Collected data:
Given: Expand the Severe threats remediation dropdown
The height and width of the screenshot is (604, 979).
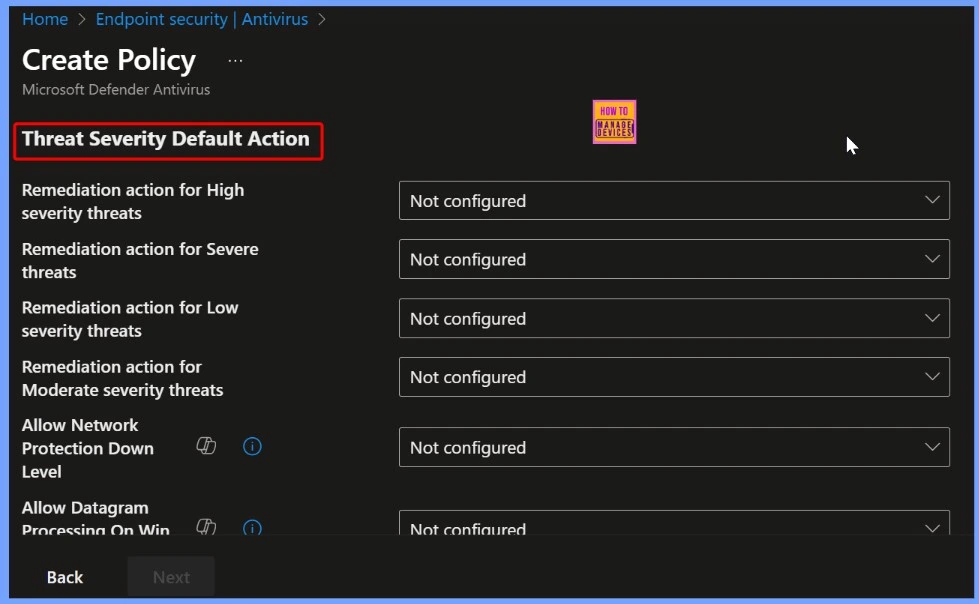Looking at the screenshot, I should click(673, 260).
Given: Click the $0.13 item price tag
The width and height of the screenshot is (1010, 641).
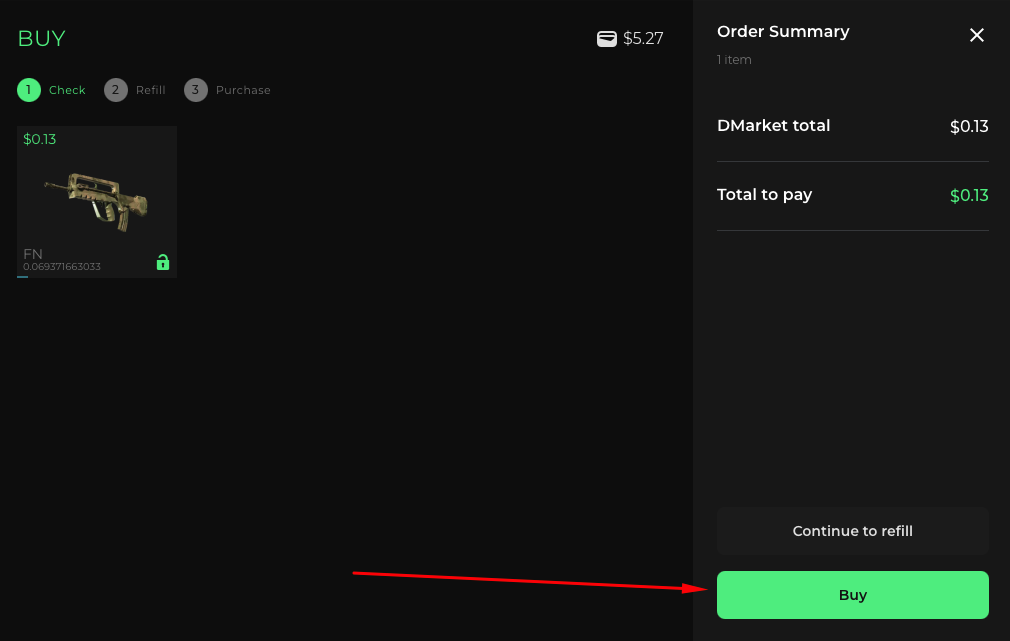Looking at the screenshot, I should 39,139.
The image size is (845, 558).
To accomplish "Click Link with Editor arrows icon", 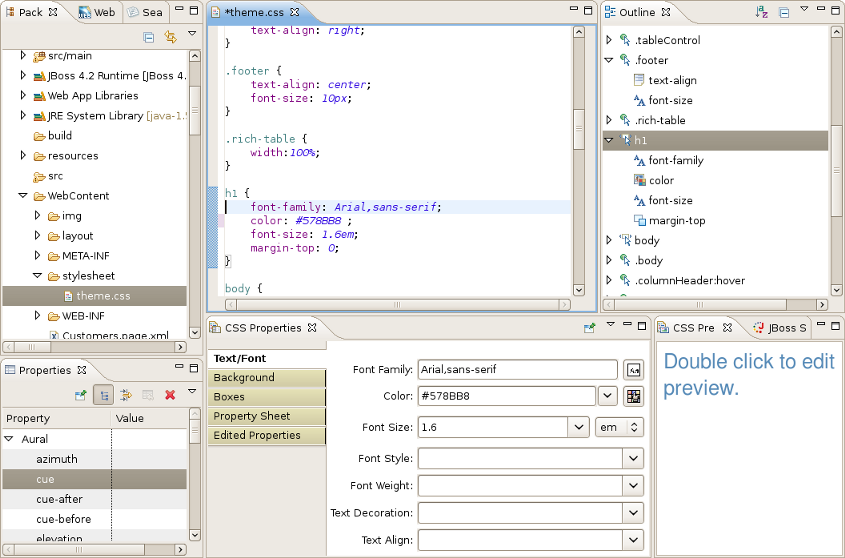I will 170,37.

**Exercise instructions**. Report, for the data above, every line in which the string "Given" appears.

**Response to the task**.
Given: Expand the Severe threats remediation dropdown
Given: Click the $0.13 item price tag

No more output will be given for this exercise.